Unit Fraction — Definition, Formula & Examples

A unit fraction is a fraction that has 1 as its numerator. Examples include

\frac{1}{2}

\frac{1}{3}

\frac{1}{4}

, and

\frac{1}{10}

A unit fraction is any fraction of the form $\frac{1}{n}$ , where $n$ is a positive integer greater than zero. It represents exactly one equal part of a whole divided into $n$ parts.

Key Formula

\frac{1}{n}

Where:

$n$ = A positive whole number representing how many equal parts the whole is divided into

How It Works

Every fraction can be built from unit fractions. For example,

\frac{3}{4}

is the same as three copies of

\frac{1}{4}

. Think of slicing a pizza into 4 equal pieces — each single slice is

\frac{1}{4}

of the pizza, and that is a unit fraction. The larger the denominator, the smaller the unit fraction becomes:

\frac{1}{8}

is smaller than

\frac{1}{3}

because you are splitting the whole into more pieces.

Worked Example

Problem: Write 5/6 as a sum of unit fractions.
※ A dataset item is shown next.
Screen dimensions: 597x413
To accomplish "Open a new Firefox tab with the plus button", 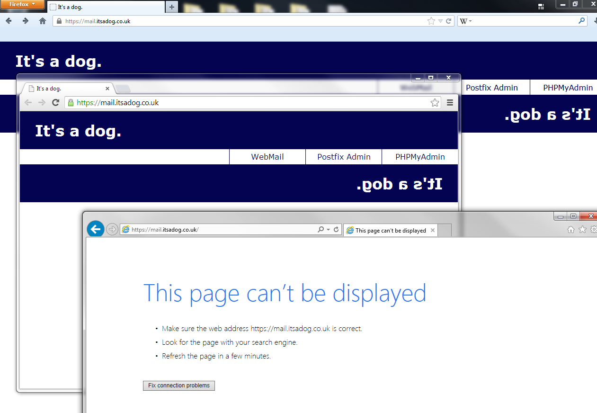I will coord(172,7).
Identify the unit fraction: The denominator is 6, so the unit fraction is:

\frac{1}{6}

Add copies of the unit fraction: Since the numerator is 5, you need five copies of 1/6:

\frac{5}{6} = \frac{1}{6} + \frac{1}{6} + \frac{1}{6} + \frac{1}{6} + \frac{1}{6}

Answer:

\frac{5}{6}

equals five unit fractions of

\frac{1}{6}

added together.

Why It Matters

Unit fractions are the building blocks of all fractions. Understanding them helps you compare fractions, add fractions with like denominators, and later work with ratios and division in upper grades.

Common Mistakes

Mistake: Thinking a larger denominator means a larger fraction

Correction: A larger denominator actually means a smaller unit fraction.

\frac{1}{10}

is smaller than

\frac{1}{2}

because the whole is split into more pieces, making each piece smaller.